#### What the task requires:
Pictures are to be left out, and only the lines from the one containing "Open the Folder dropdown" through the last line of the data are to be returned exactly.

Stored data

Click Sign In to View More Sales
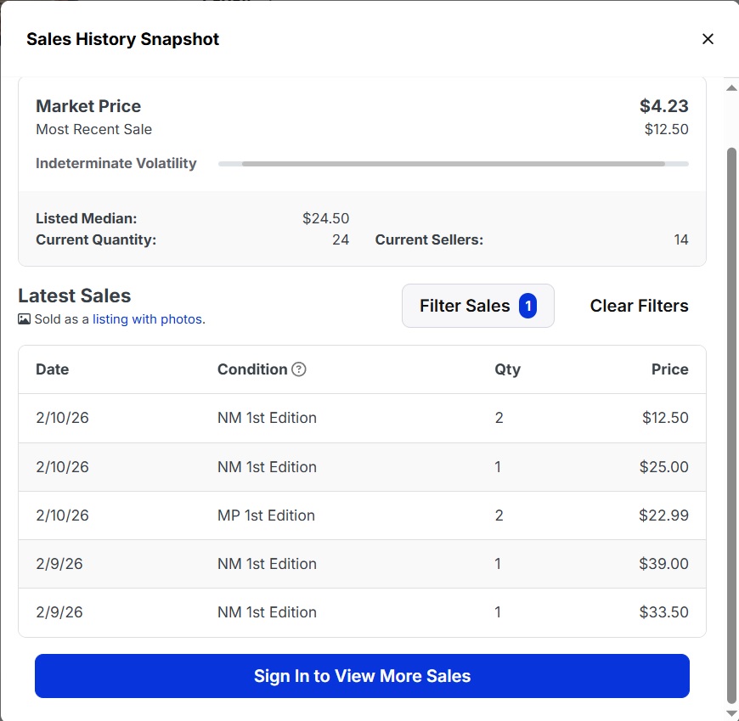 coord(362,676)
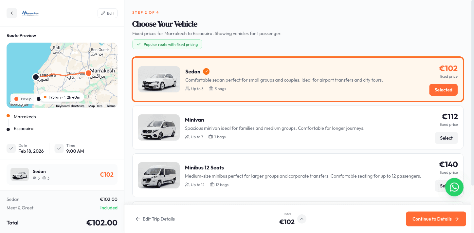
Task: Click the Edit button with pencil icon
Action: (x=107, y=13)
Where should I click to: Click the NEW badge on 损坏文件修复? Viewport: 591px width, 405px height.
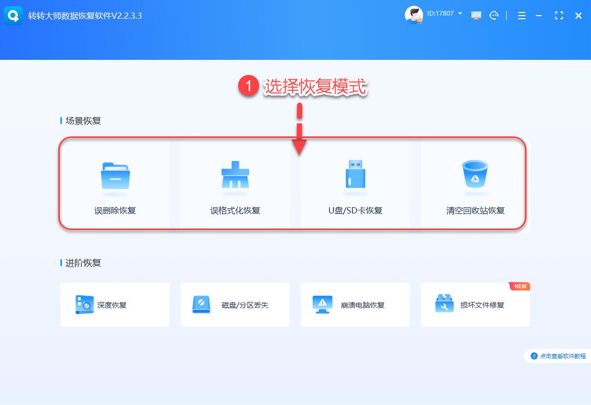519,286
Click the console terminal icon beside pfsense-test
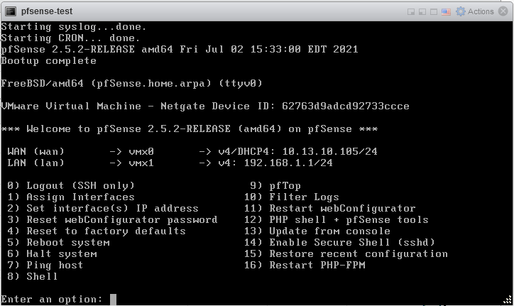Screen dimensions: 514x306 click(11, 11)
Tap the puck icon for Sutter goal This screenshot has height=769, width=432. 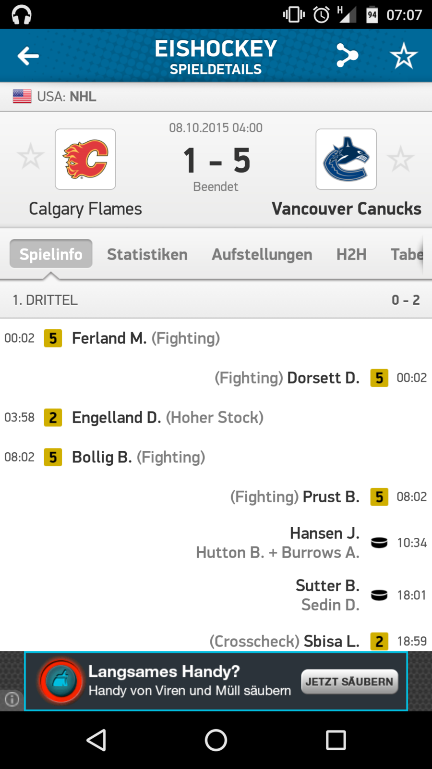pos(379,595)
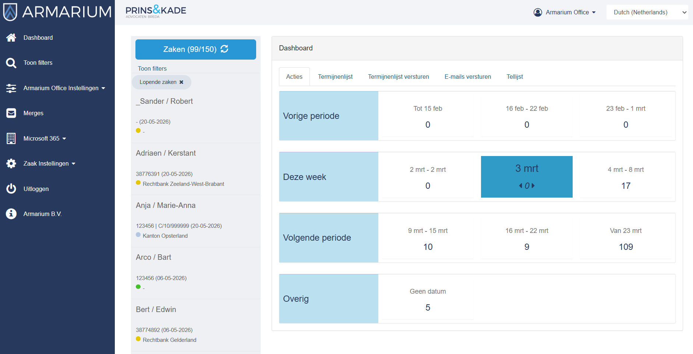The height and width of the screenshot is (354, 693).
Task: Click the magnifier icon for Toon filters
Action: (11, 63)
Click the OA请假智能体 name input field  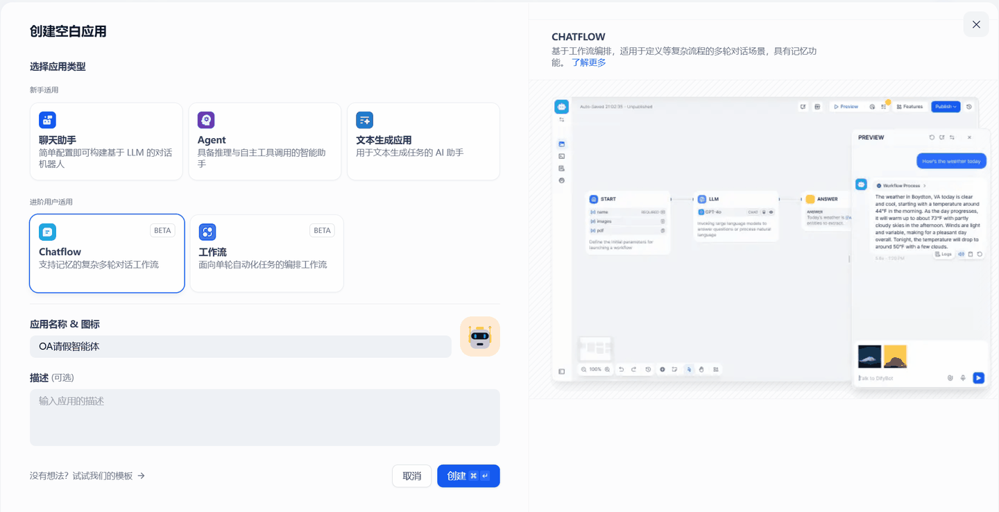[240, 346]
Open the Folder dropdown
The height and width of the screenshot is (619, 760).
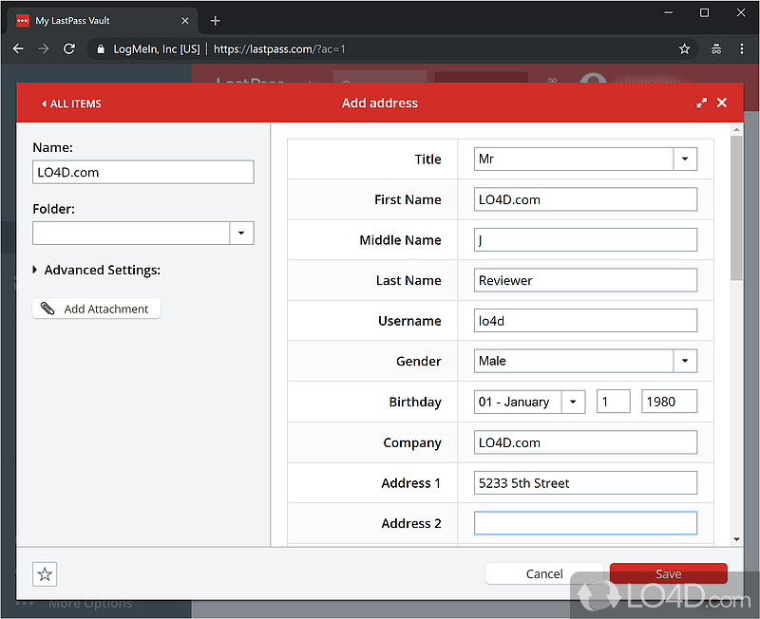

#### Answer to this task:
Open the Folder dropdown
The height and width of the screenshot is (619, 760).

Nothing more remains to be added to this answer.